Two years ago, the most pressing problem plaguing carrier companies was the lack of professional drivers. The corona crisis has only deepened this trend and has brought about many other serious challenges.
There is a lack of professional drivers everywhere in Europe and although VCHD Cargo has been able to buck the trend and actually increase the number of our drivers we keep a close eye on the situation. As things stand at the moment, global supply chains are very shaky and the European market sees demand for transport services hugely exceeding offer. This has been driven by a number of factors such as a swift recovery of European economies after the first wave of covid and, as I already mentioned, a chronic lack of drivers but there have been other unforeseen issues as well including longer delivery dates on new trucks and, most importantly, great shifts in the market. Consumer habits and preferences have changed with a skyrocketing demand for parcel delivery services on the one hand and a collapsing sea shipping industry responsible for bringing cheap goods from Asia on the other hand. Supply chains have been disrupted making freight planning extremely complicated across the globe as well just within Europe. And when planning gets complicated in our business it becomes increasingly difficult to fully leverage vehicles and quickly respond to demands for extra capacity.

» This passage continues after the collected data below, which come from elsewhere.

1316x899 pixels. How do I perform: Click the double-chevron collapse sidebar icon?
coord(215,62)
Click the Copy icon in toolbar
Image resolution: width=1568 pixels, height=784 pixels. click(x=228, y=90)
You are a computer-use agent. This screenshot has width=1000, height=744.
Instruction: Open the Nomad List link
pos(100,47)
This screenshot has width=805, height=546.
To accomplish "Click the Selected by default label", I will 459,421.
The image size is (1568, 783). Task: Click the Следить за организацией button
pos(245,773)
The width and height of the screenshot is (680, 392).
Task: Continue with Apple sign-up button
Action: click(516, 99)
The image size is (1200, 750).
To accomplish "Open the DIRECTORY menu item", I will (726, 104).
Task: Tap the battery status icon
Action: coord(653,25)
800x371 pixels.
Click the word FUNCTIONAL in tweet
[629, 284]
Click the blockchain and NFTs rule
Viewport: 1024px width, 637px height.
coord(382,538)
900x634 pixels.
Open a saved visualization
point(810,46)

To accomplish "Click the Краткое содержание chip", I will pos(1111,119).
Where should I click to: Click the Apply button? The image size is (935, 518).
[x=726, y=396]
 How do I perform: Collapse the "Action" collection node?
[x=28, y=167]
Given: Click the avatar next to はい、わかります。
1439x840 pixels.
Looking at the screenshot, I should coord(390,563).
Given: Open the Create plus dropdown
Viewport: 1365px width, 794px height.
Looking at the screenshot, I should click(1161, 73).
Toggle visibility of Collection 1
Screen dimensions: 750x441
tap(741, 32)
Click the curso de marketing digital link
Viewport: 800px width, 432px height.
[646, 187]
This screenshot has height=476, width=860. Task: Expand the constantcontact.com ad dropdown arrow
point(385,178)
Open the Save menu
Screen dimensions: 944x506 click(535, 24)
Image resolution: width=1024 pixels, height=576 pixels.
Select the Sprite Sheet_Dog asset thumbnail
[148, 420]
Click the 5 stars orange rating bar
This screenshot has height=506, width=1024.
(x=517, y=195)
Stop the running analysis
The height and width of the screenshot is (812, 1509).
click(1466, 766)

A solution of this situation in Europe, the region that concerns us the most, requires first and foremost a more predictable intercontinental traffic. In the long term, however, other crucial steps forward are increasing the prestige of the truck driving profession and improving comfort and services for drivers (such as building more rest stops with high-quality amenities on key backbone routes), rollout of technological innovation and systemic changes. Unfortunately, drivers continue to see little sympathy for their plight and the market shows little willingness to embrace innovations. The only truly progressive change that we have seen recently is the wider use of land trains. There has long been talk about autonomous driverless vehicles but no quick and significant development can be expected in this respect in the near future. As for systemic changes, commercial exchange within Europe continues to grow in intensity. Efforts to boost local consumption have completely failed and demand for long-distance freight keeps increasing. It might seem that carriers such as VCHD Cargo would see this as excellent news. But if we step back and consider the wider context, we must realise that this trend is not sustainable on any level – be in it in terms of price, staff or the environment.